**DIRECTIONS:** Write out the material below exactly, beginning at the line that contains "This screenshot has height=827, width=1456." and ending with its last line, both ends included; write nothing else.

**DATA SUPPLIED:**
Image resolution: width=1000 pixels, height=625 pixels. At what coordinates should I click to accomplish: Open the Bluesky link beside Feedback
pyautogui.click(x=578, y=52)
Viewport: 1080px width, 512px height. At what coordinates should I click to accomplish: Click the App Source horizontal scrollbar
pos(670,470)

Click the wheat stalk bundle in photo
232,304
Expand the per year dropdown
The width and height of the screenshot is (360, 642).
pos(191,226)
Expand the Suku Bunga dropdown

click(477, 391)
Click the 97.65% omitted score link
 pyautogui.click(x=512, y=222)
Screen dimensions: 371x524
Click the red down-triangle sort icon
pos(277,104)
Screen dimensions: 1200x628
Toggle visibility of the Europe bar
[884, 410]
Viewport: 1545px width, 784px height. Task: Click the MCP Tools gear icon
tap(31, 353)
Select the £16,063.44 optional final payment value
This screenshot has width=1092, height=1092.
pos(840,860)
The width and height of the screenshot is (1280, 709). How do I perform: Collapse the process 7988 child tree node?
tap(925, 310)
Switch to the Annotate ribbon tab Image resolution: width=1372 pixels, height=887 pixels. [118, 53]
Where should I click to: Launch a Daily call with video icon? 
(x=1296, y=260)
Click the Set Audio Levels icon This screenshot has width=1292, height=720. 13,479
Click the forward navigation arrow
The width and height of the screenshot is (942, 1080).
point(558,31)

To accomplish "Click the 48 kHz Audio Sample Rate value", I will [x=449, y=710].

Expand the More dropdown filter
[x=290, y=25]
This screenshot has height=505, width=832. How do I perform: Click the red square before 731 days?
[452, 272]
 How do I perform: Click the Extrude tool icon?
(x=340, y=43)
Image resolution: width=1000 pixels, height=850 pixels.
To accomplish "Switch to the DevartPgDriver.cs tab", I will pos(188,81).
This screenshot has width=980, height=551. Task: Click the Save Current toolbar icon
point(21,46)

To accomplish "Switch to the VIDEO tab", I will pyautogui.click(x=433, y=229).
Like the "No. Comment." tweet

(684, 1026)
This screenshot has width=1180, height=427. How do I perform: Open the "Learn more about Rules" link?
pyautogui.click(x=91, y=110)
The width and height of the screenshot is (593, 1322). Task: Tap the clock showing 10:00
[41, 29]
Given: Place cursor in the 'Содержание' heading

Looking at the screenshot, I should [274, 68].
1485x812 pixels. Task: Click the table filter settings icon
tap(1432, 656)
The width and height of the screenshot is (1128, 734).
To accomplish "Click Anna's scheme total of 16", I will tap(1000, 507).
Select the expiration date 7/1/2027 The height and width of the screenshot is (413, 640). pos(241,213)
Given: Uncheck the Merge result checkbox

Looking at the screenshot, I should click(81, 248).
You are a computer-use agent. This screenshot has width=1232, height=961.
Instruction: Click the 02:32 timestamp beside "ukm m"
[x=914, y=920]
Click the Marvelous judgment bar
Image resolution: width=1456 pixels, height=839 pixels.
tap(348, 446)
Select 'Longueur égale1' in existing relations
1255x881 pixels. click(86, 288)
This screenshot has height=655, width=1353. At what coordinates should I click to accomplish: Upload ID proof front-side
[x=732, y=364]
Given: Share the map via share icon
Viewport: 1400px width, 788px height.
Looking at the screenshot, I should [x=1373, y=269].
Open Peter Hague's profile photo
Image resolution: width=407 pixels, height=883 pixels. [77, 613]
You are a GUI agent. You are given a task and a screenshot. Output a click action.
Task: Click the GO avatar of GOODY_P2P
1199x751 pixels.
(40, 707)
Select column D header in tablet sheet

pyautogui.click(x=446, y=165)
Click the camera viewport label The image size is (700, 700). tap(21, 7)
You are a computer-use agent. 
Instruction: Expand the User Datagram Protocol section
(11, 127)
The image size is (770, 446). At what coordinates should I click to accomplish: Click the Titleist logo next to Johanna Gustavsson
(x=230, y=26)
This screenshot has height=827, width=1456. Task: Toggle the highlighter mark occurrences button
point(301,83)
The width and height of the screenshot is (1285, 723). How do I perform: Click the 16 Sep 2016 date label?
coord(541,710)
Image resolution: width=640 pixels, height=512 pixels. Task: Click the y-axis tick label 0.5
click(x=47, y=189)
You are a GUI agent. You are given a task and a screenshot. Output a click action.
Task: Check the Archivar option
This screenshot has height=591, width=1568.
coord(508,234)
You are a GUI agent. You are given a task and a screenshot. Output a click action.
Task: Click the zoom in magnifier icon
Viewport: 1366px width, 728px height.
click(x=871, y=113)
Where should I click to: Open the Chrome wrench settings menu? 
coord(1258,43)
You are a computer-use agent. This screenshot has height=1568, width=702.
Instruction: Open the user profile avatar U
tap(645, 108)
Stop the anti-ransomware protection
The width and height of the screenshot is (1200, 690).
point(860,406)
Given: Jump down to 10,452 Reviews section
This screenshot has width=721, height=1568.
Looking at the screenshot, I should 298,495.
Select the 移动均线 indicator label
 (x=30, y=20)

**RESULT FOR THIS TASK:**
This screenshot has height=827, width=1456. Task: Toggle the highlighter mark occurrences button
point(301,83)
The width and height of the screenshot is (1285, 723). How do I perform: Click the 16 Sep 2016 date label?
coord(541,710)
Image resolution: width=640 pixels, height=512 pixels. Task: Click the y-axis tick label 0.5
click(x=47, y=189)
You are a GUI agent. You are given a task and a screenshot. Output a click action.
Task: Check the Archivar option
This screenshot has height=591, width=1568.
coord(508,234)
You are a GUI agent. You are given a task and a screenshot. Output a click action.
Task: Click the zoom in magnifier icon
Viewport: 1366px width, 728px height.
click(x=871, y=113)
Where should I click to: Open the Chrome wrench settings menu? 
coord(1258,43)
You are a computer-use agent. This screenshot has height=1568, width=702.
Instruction: Open the user profile avatar U
tap(645, 108)
Stop the anti-ransomware protection
The width and height of the screenshot is (1200, 690).
point(860,406)
Given: Jump down to 10,452 Reviews section
This screenshot has width=721, height=1568.
Looking at the screenshot, I should 298,495.
Select the 移动均线 indicator label
 (x=30, y=20)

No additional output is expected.